Services

Project Management

C3 can manage a study and vendors from start to finish or work in conjunction with in-house management. C3 customizes management tools for each project to track and analyze (enrollment, study supplies, visits & reports, etc.) Our keys to successful project management is developing reasonable expectations with clear communication.

On-site and Remote Clinical Monitoring

C3 can conduct Pre-Study, Initiation, Interim/Routine and Close-Out visits for all phases of clinical trials on-site or remotely. Our senior Clinical Research Associates can effectively manage sites as well as meet and exceed data milestones.

Data Review and Management

C3 has data management consultants that can design CRFs for paper or eDC studies. Our data management consultants can work with data management vendors to ensure appropriate queries and manage data cut timelines in order to meet study milestones.

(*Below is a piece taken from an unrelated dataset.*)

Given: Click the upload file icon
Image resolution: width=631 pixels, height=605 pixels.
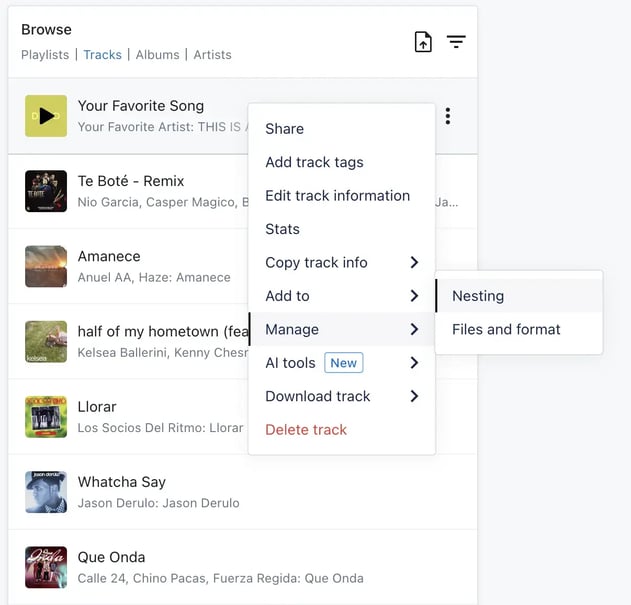Looking at the screenshot, I should (x=423, y=41).
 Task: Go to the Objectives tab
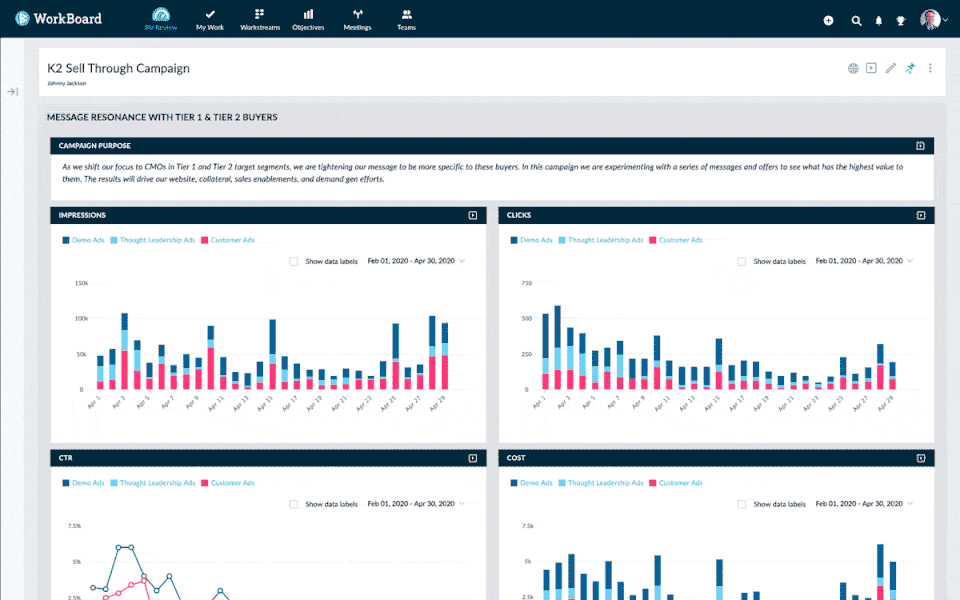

Regulatory, QC, and GCP Audits

C3’s clinical professionals can perform on-site regulatory, QC and GCP audits. Our clinical professionals can also work with sites or companies to develop and/or streamline processes following an audit.

Document Management

C3 can collect, compile, track and review for compliance documents essential in study start-up. C3’s key to smooth start-up is to stagger the focus of each deliverable in a systematic approach to streamline the entire process.

Electronic Trial Master File

C3 uses a secure online document storage platform which allows users to access the electronic Trial Master File 24/7. Please visit e-Trial Master File for more information.

Feasibility Studies, Recruitment

C3 can generate, disseminate, collect, and compile customized feasibility questionnaires for any upcoming clinical trial. C3 will analyze the compiled information into a comprehensive report. C3 will provide recommendations and risk mitigation strategies based on the recruitment goals and study timelines.